COVERAGE of Geert Wilders being refused access to the UK was explained today on the BBC News Channel in terms of Wilders’ own views on Islam.

Islam, according to Wilders (according to the BBC), when practised according to a strict interpretation of the Koran, is incompatible with western values.

I have no knowledge of the Koran, so I can’t verify if that proposal has any validity.

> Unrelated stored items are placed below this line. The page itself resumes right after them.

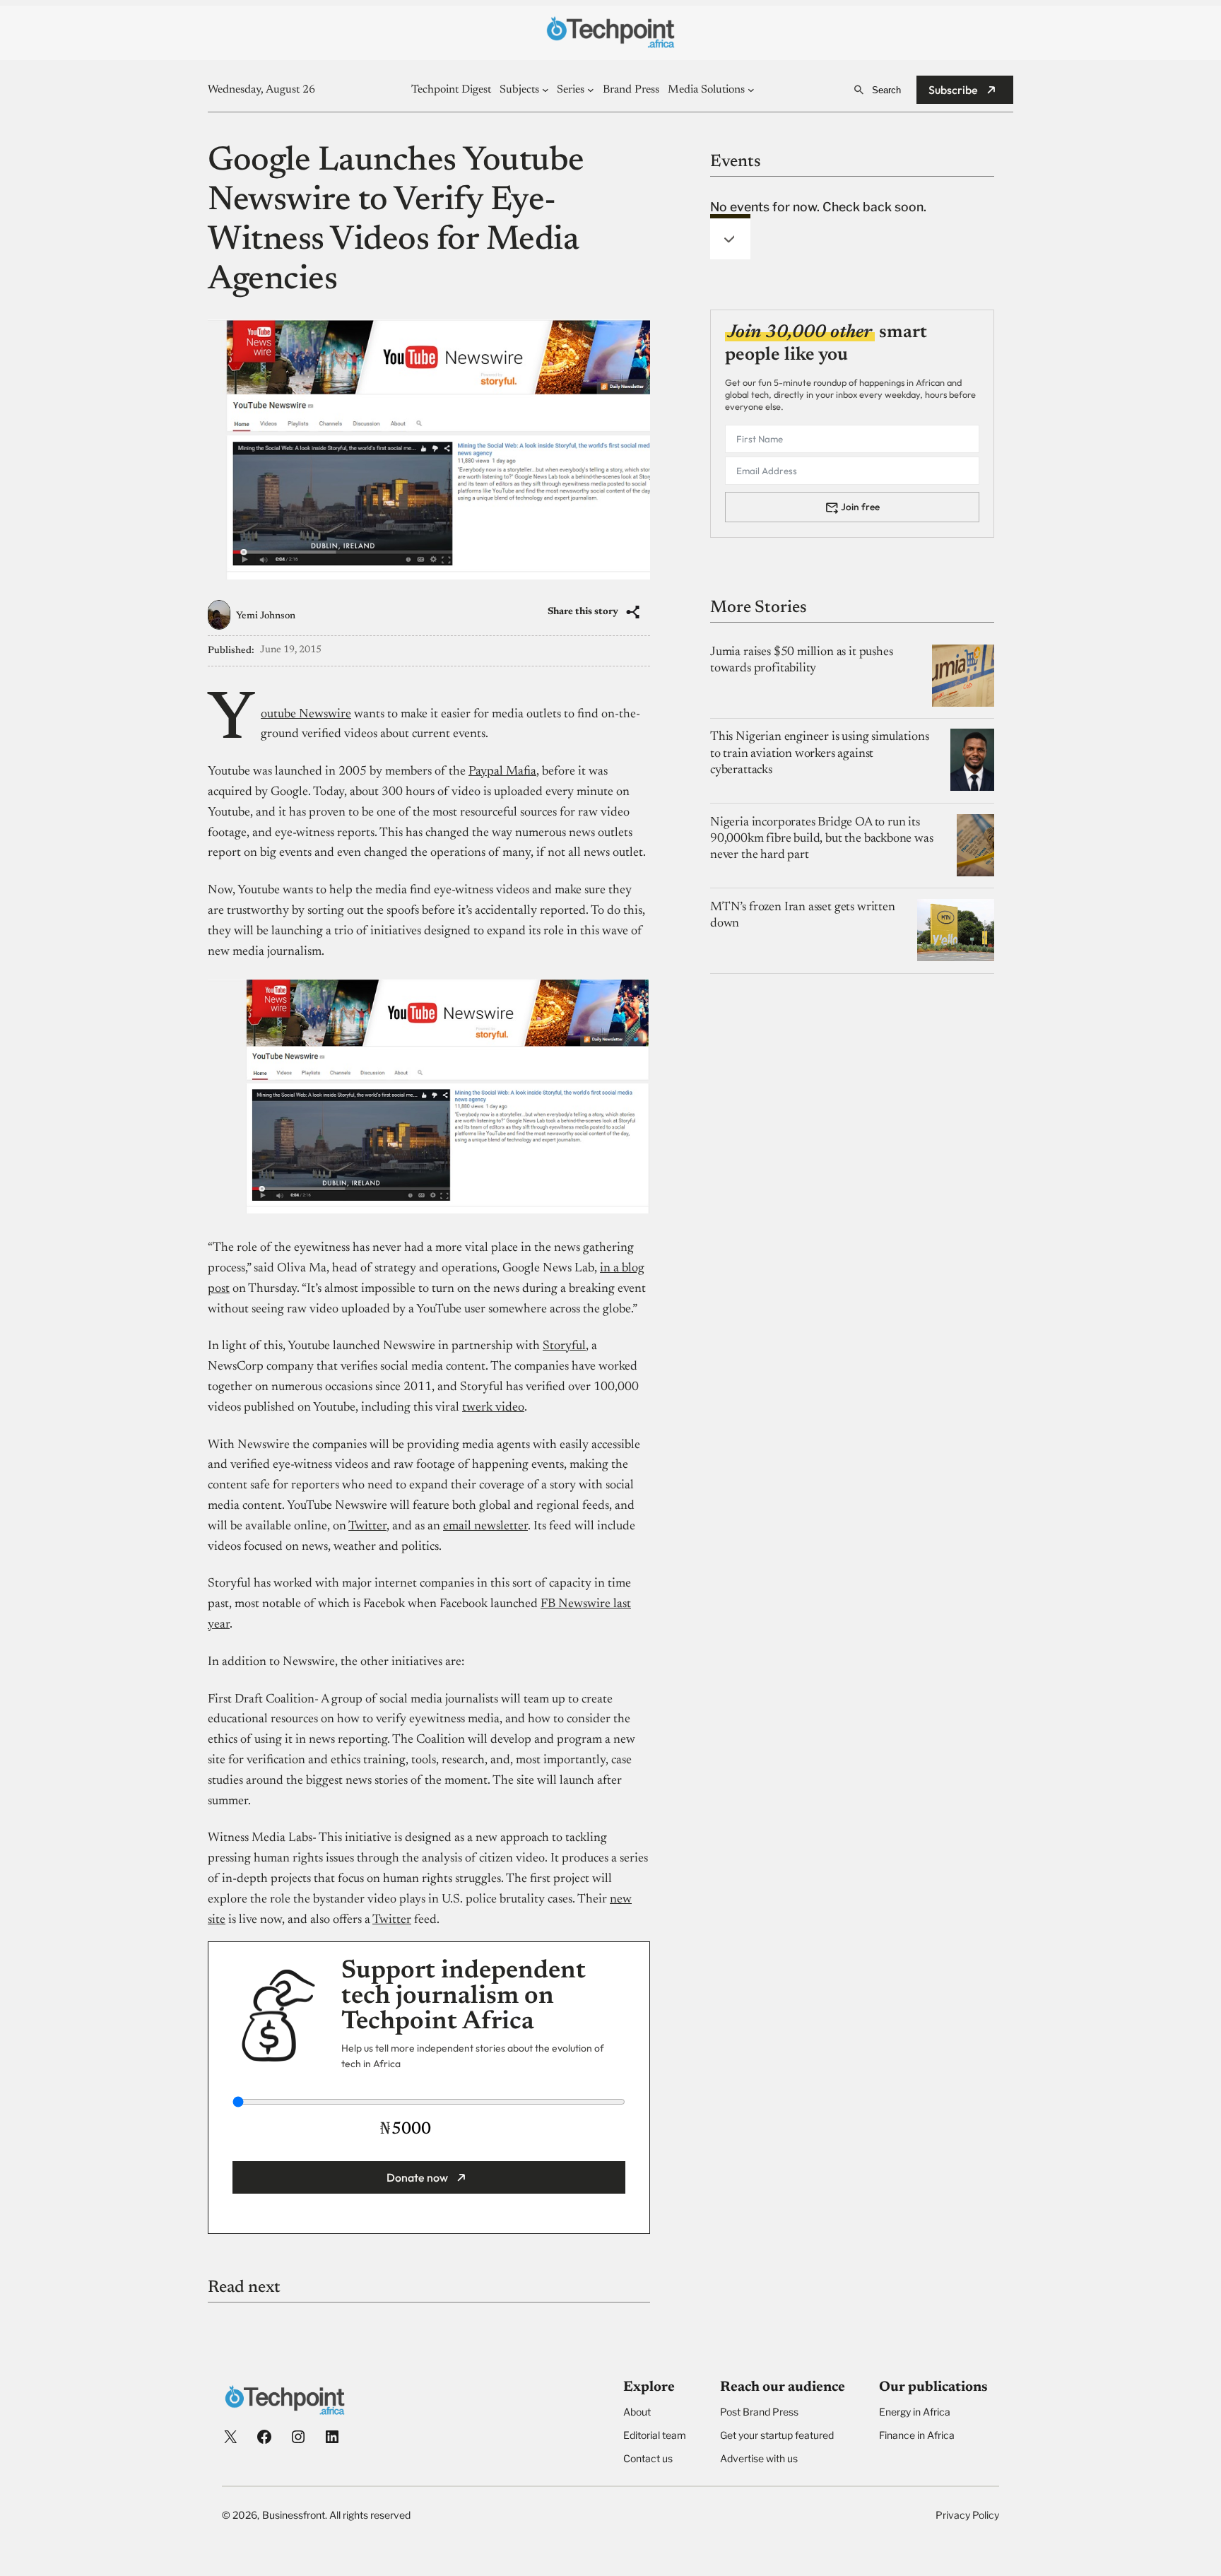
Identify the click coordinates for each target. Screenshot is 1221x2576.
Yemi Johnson (265, 616)
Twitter (367, 1526)
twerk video (493, 1407)
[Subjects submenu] (545, 89)
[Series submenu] (590, 89)
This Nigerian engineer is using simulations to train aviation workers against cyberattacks (819, 753)
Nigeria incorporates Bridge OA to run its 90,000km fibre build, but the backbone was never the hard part (821, 838)
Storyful (564, 1346)
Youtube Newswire (306, 714)
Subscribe (953, 90)
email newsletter (485, 1526)
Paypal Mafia (502, 771)
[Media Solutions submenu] (751, 89)
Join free (860, 506)
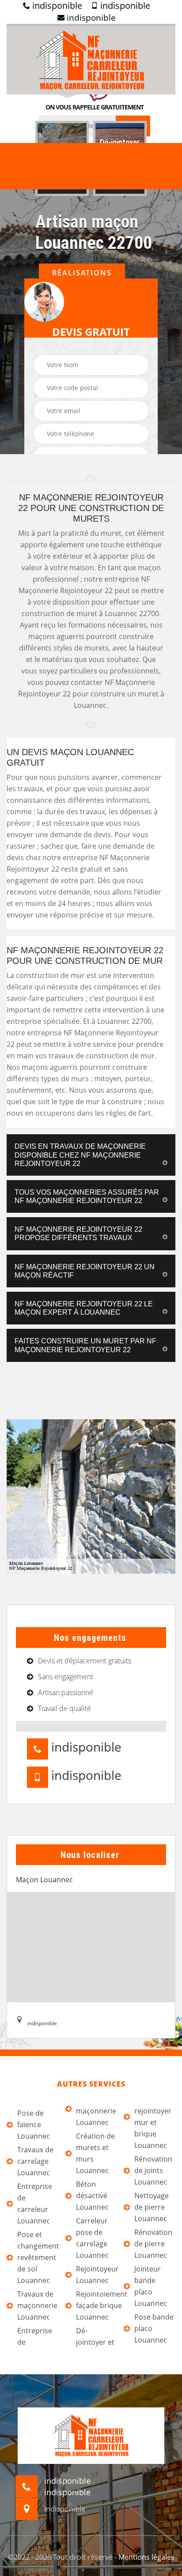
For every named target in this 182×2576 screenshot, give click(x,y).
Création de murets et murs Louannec (95, 2153)
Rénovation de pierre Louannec (153, 2243)
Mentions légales (146, 2557)
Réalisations (82, 273)
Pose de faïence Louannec (33, 2124)
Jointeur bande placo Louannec (150, 2286)
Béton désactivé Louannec (92, 2195)
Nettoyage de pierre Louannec (151, 2207)
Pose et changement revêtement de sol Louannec (37, 2257)
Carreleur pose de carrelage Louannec (92, 2238)
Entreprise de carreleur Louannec (34, 2203)
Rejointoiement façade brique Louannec (96, 2305)
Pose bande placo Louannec (154, 2328)
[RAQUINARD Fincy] (91, 59)
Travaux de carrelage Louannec (35, 2161)
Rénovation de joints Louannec (153, 2170)
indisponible (56, 5)
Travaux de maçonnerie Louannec (37, 2305)
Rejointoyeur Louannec (96, 2274)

I do know that the Muslims with whom I’m friendly seem to have no problem integrating with British society.

But at the risk of being accused of “appeasing” anyone, you could argue that Christianity, like Islam, is similarly incompatible with western values: the Bible teaches that women should be subservient to their husbands, that homosexuals and adulterers should be killed (or, in New Testament terms, at least condemned as sinful), that slavery can be tolerated and that a man whose testicles have been crushed can’t go to church (check out Deutoronomy if you don’t believe me, though I imagine that if you had just suffered that fate you might have concerns other than whether or not the kirk elders are going to let you into the 11.30 am service).

But most Christians, like most Muslims, manage to reconcile their personal faith with living in a westernised secular society. 

My immediate instinctive response to Wilders being declined UK entry was similar to Iain Dale’s. But I’ve supported government decisions in the past to exclude Islamist hate preachers, and complained when decisions to exclude them haven’t been made, so I probably couldn’t sustain a coherent argument in favour of Wilders’ admission.